Directive: Rewrite the rows below from the line containing "Image resolution: width=1456" through the end of the rows, replacing "panel" with "pane" and keeping everything else the same. Leave the pictures out of your answer.
━━━ Exercise inputs
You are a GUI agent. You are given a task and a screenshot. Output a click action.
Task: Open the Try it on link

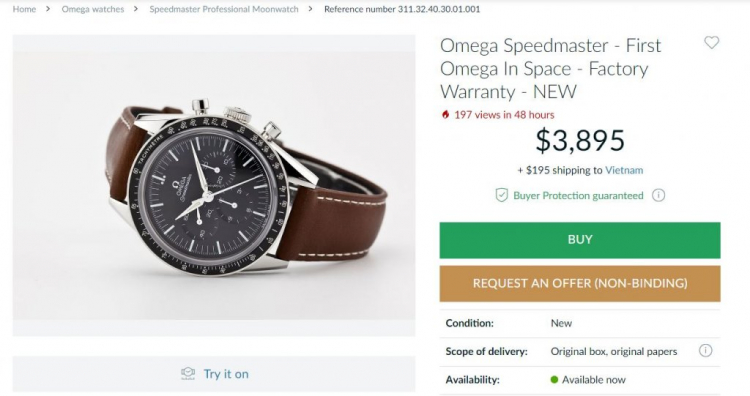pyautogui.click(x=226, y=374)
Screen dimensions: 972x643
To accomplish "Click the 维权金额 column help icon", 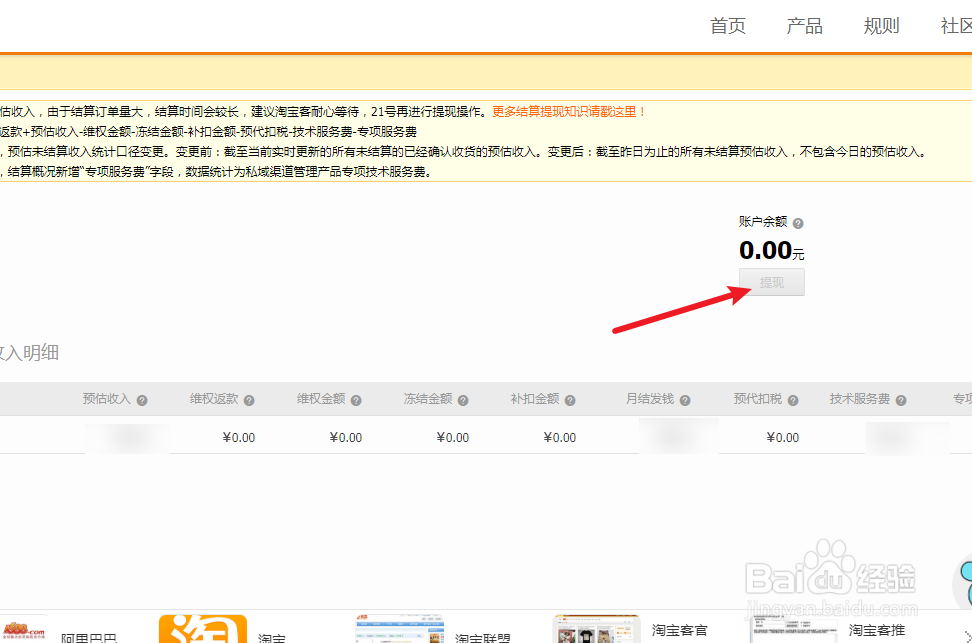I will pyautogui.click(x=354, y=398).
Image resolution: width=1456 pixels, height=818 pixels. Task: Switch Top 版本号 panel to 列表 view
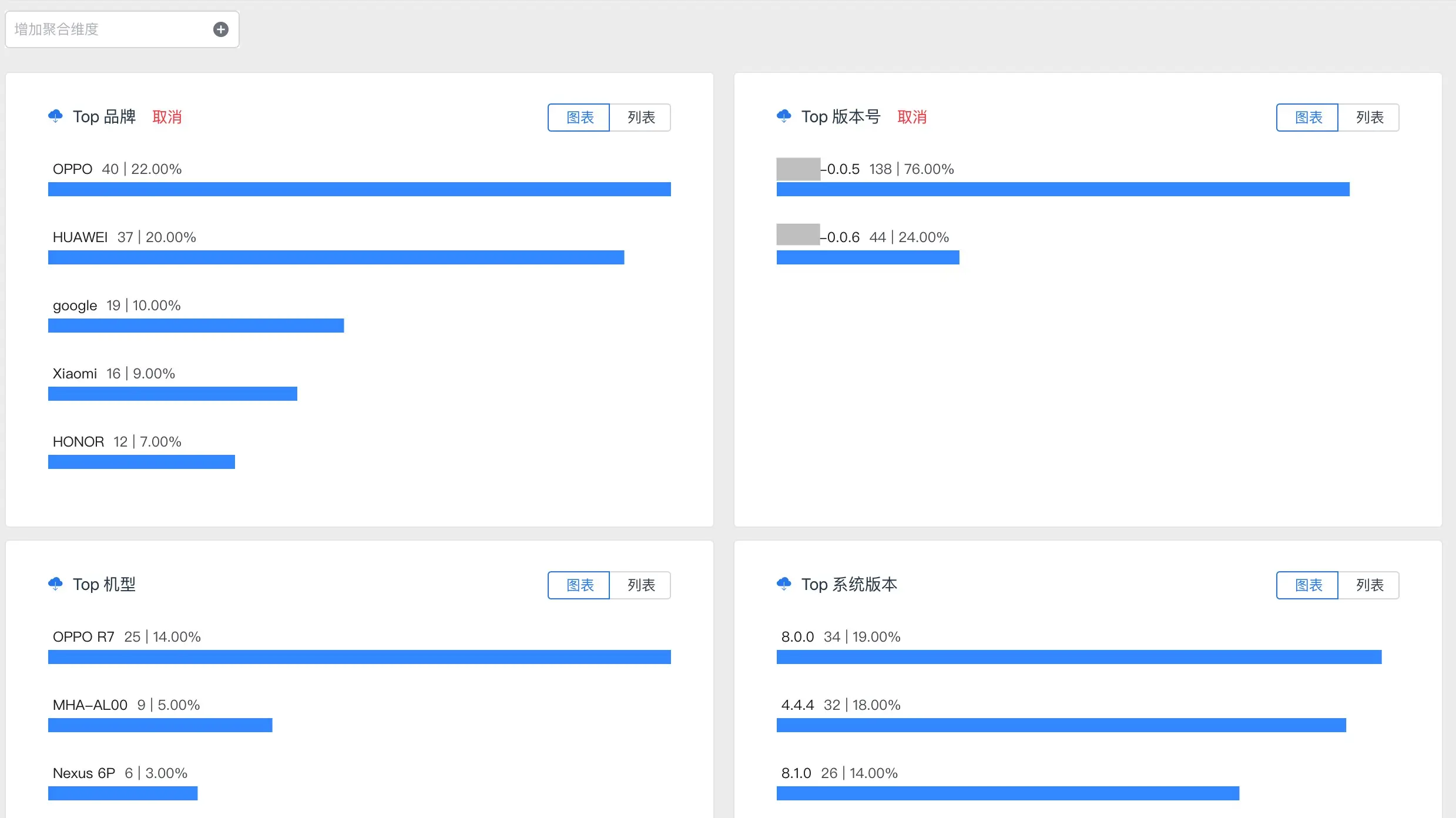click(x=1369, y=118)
━━━━━━
The result:
Image resolution: width=1456 pixels, height=818 pixels. Task: Switch Top 版本号 pane to 列表 view
click(x=1369, y=118)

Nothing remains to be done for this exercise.